Levi’s announcement seems to mark a shift in that old assessment. According to Levi, work is already underway to plan a modified piece of machinery called the Enhanced Cavity Access Machine (ICAM) that would allow 4.2-inch mortar shells to be processed safely and efficiently in the main factory.

“The main difference is that the 155 and 105 use gravity to drain the ammo after it has been washed. These [4.2-inch mortar rounds] will be reversed, so we will use a negative pressure or vacuum system to accomplish the same feat,” Levi said.

He explained that due to the success of the 105 mm projectile campaign, which ended on July 20, the PCAPP has a window of 7 to 8 months to operate a demilitarization of the 4.2 inch mortar. in the main factory which was not planned before.

The design process for the Enhanced Cavity Access Machines is nearing completion, and the transition from the 105mm Cavity Access Machines to the 4.2-inch Enhanced Cavity Access Machines is expected to take place in late August through September. and October. Readiness assessment demonstrations of the newly expanded main plant are scheduled to begin in early November.

Mallory Stewart, Assistant Secretary of State for Arms Control, Verification, and Compliance, recently visited the Colorado facility to congratulate everyone who helped bring the 105mm campaign to a successful conclusion and to highlight the importance of meeting the treaty deadline.

“Continuing to ensure steady progress toward meeting the deadline for the complete destruction of all U.S. chemical weapons by September 2023 is obviously an important commitment for all of us, but we know how helpful it has been to have the guidance, expertise and advisory capacity of this group to keep us on the right path to success,” she said. “The implications of missing this deadline would be extremely critical and difficult to manage diplomatically for we.”

The US chemical weapons destruction program began in 1990 on Johnston Atoll in the Pacific Ocean, and seven of nine declared US chemical weapons stockpiles have been safely destroyed in the past 32 years. The remaining two stockpiles in Pueblo, Colorado and Blue Grass, Kentucky accounted for about 10% of the 31,500 US tons of deadly chemical agents declared by the United States to the Organization for the Prohibition of Chemical Weapons (OPCW). The United States has now destroyed about 98% of that tonnage, with the final 2% remaining at Pueblo and Blue Grass. The other seven nations that have declared stockpiles to the OPCW have completed their destruction activities.

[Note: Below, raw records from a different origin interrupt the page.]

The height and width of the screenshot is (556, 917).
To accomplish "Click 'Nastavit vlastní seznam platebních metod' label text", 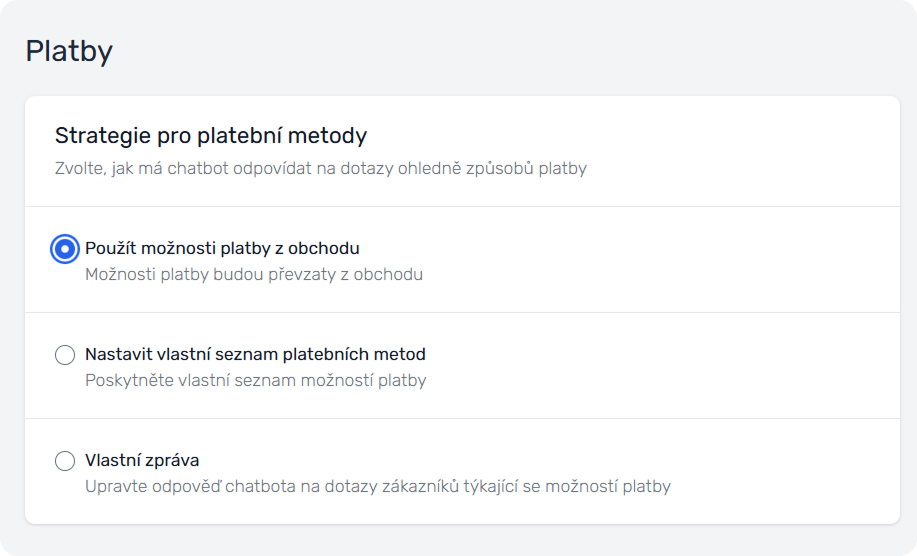I will pyautogui.click(x=255, y=354).
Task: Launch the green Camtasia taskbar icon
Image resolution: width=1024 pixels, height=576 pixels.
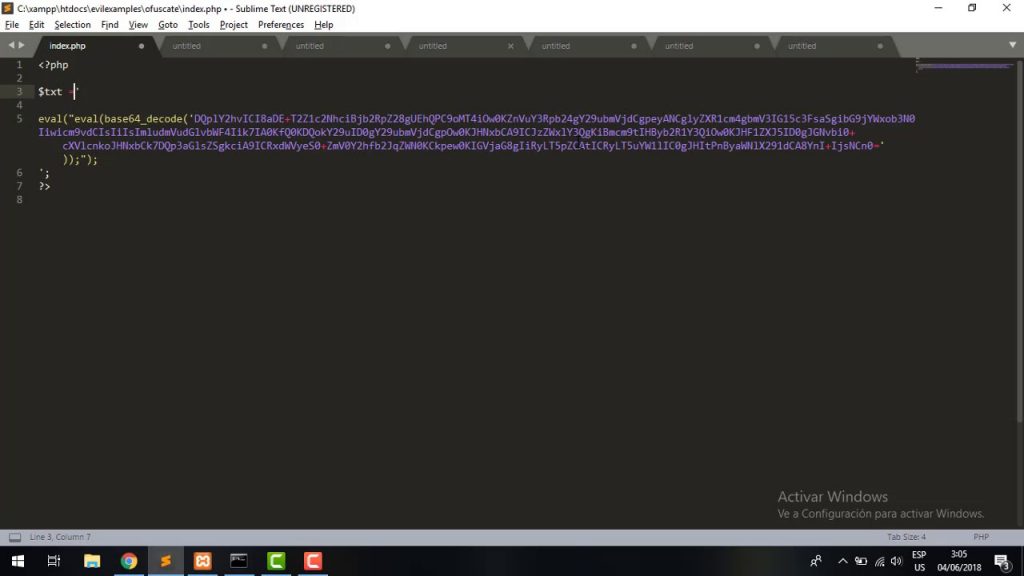Action: pos(276,561)
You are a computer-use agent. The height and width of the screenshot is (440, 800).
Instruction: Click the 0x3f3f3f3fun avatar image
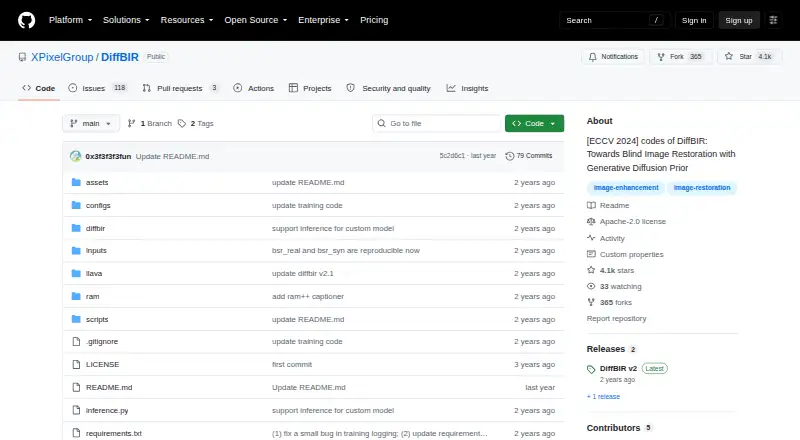point(76,156)
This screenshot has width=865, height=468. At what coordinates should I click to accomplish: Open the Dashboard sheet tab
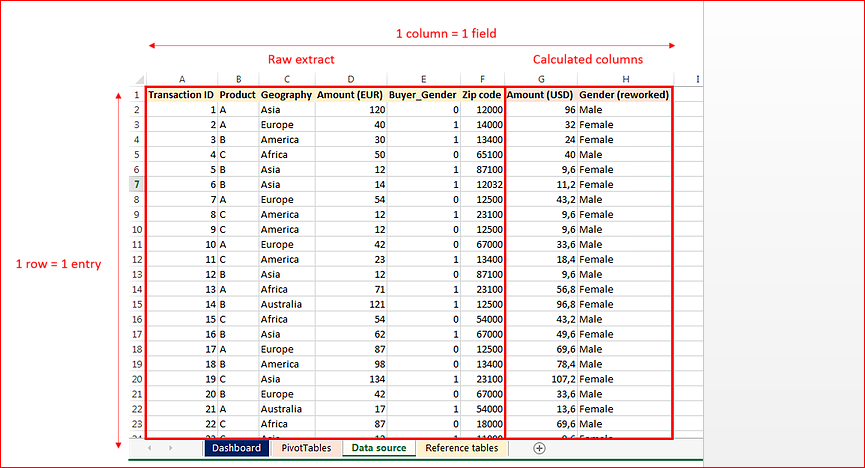click(236, 448)
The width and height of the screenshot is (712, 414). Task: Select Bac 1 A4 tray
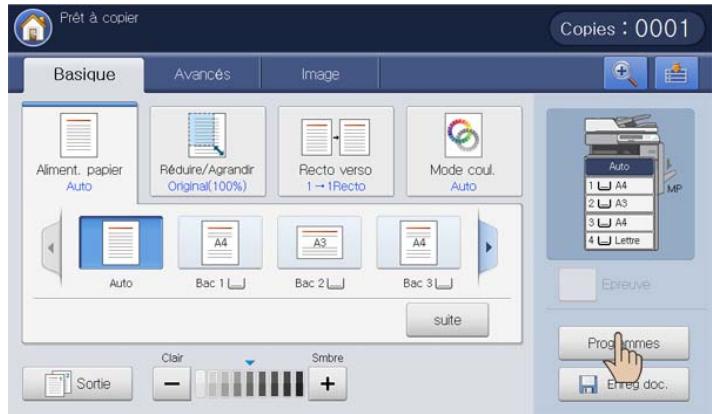pos(220,246)
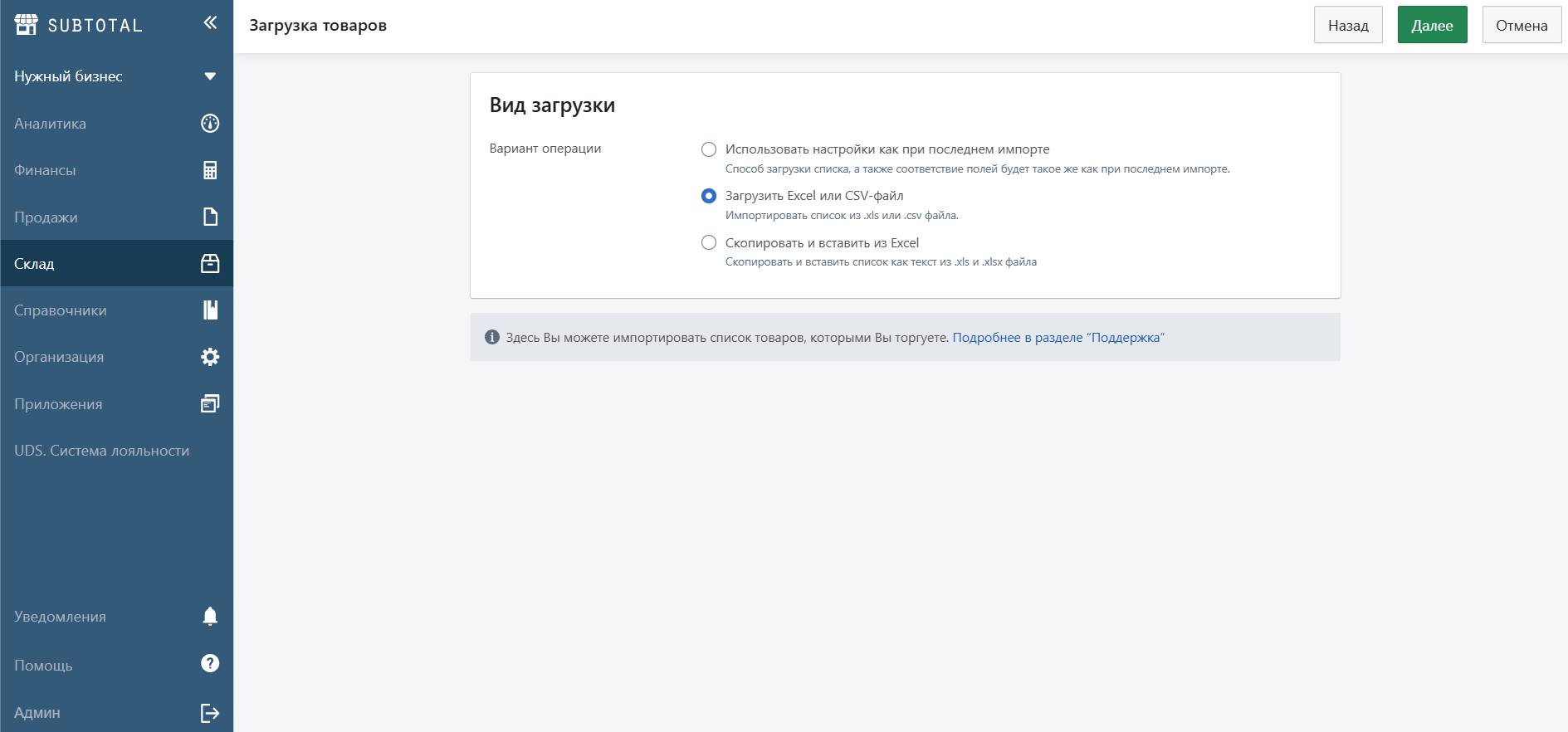The height and width of the screenshot is (732, 1568).
Task: Click the logout icon next to Админ
Action: point(210,713)
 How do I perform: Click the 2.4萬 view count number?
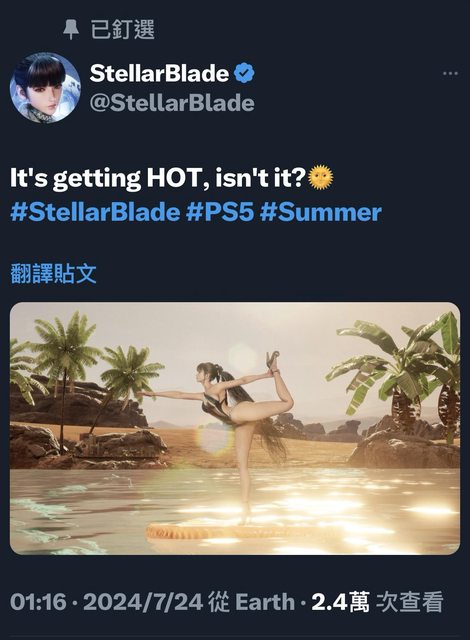pyautogui.click(x=341, y=602)
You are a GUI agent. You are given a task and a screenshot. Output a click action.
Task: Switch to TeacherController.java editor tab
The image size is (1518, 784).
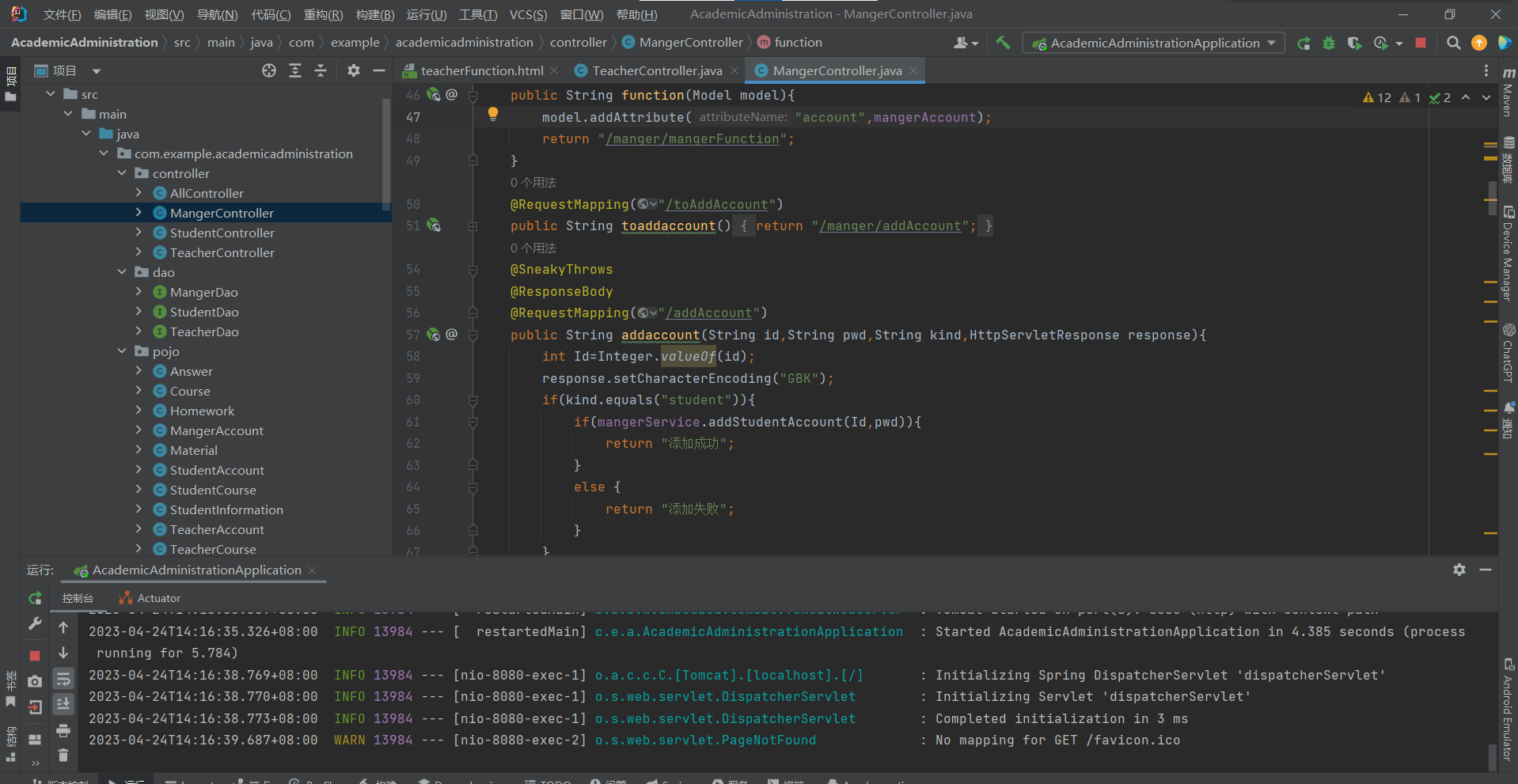tap(656, 70)
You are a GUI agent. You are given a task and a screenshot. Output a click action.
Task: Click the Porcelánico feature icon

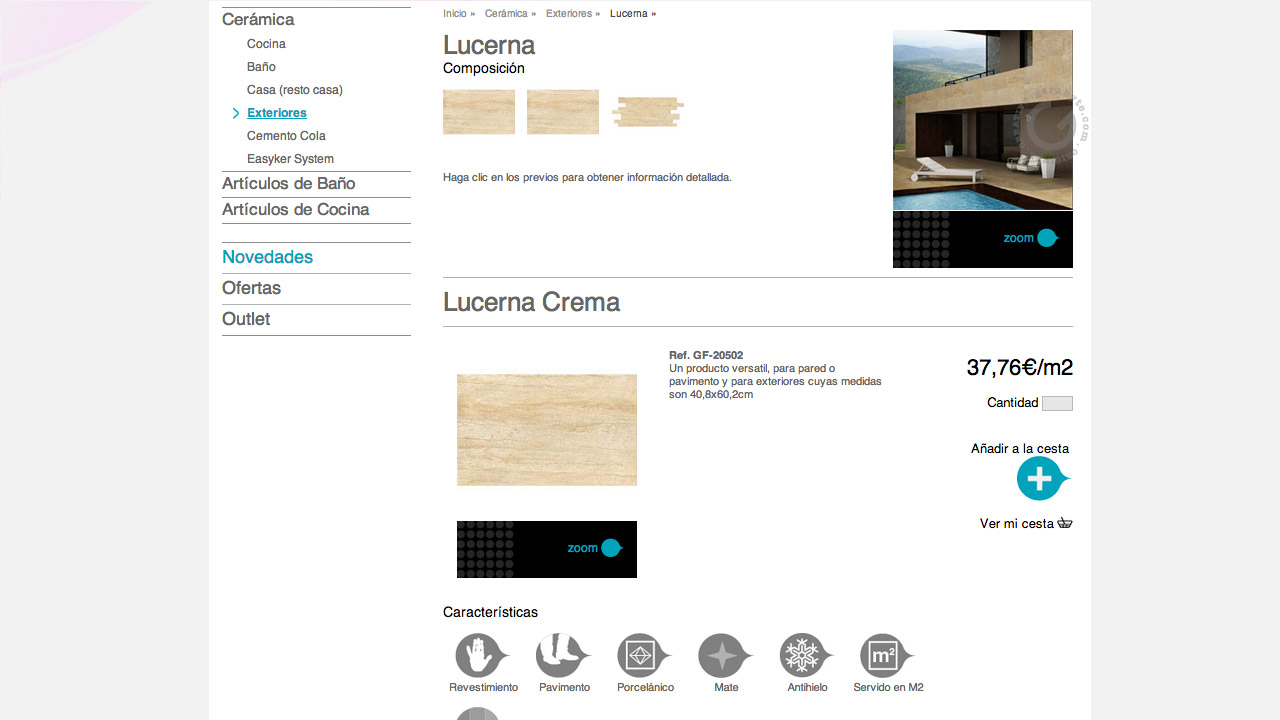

1. Although PEO ACWA does not release the total count of a specific round until a campaign is complete, graphs documenting the progress of 4.2-inch mortar shell disposal have been publicly displayed at monthly meetings of the Colorado Citizens Advisory Commission on Chemical Demilitarization. In June the graph showed that 4,194 or 4.32% of the total number of 4.2 inch mortars had been destroyed, and 4.32% of 97,083 or 4,194. In July the graph showed that 5 610 or 5.77% of the 4.2-inch mortars had been destroyed, and 5.77% of 97,227 or 5,610. The figure of 97,000 mortar rounds also matches a 1997 DoD stockpile inventory, which indicates that there were a total of 97,106 4.2-inch mortar rounds at the Pueblo Chemical Depot. (See also: The Cold War-era Chemical Weapons Stockpile in the United States).

2. The estimate of approximately 255 days, or approximately 8-9 months, assumes that the three SDCs will maintain a rate of 6 rounds processed per hour and operate at least 20 hours per day, 7 days per week.